How St. George’s water department is keeping up with growth

Southern Utah News

ST. GEORGE, Utah (ABC4) – While the Virgin River is Washington County’s primary source of water, St. George city leaders say it also has several wells that supply drinking and culinary water for residents. Now, city leaders are working to secure another permit, to ensure water security as the population is growing.

The City of St. George buys about 70% of its water from the Washington County Water Conservancy District, but the other 30% is sourced by ground water wells or natural springs.

Scott Taylor is the Water Services Director for the City of St. George. He says there are water wells near the Gunlock area, Snow Canyon State Park and other secluded areas.

“We’ve got various well fills throughout the area with probably 25 to 27 wells,” he says.

He says the city is working to secure a permit for another ground water well.

“A back-up well for our entire system, so if we had a well that goes down, this one would take its place while we’re able to get it back in service,” he says.
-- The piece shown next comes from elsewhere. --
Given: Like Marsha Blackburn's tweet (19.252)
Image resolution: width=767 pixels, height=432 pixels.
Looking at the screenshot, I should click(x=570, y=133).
Taylor says several of the wells were idled for about 20 years, to follow EPA standards in regards to arsenic levels in drinking water. Just this spring, the city commissioned the new Gunlock Water Treatment Plant, to remove the arsenic and to keep up with the growing population.

“We got surface water and we got ground water; so we tap into the ground water, it’s just another source of water, we have to make sure we don’t overdraft the groundwater aquifer so we keep records on how much water we pump out of it and the level of the water in the aquifers so we’re really careful not to overdraft or not to mine the water,” says Taylor.

Taylor says while these wells are an additional form of water security, residents still need to be mindful of their usage, as the city uses about 70% of surface water from the Washington County Water Conservancy District.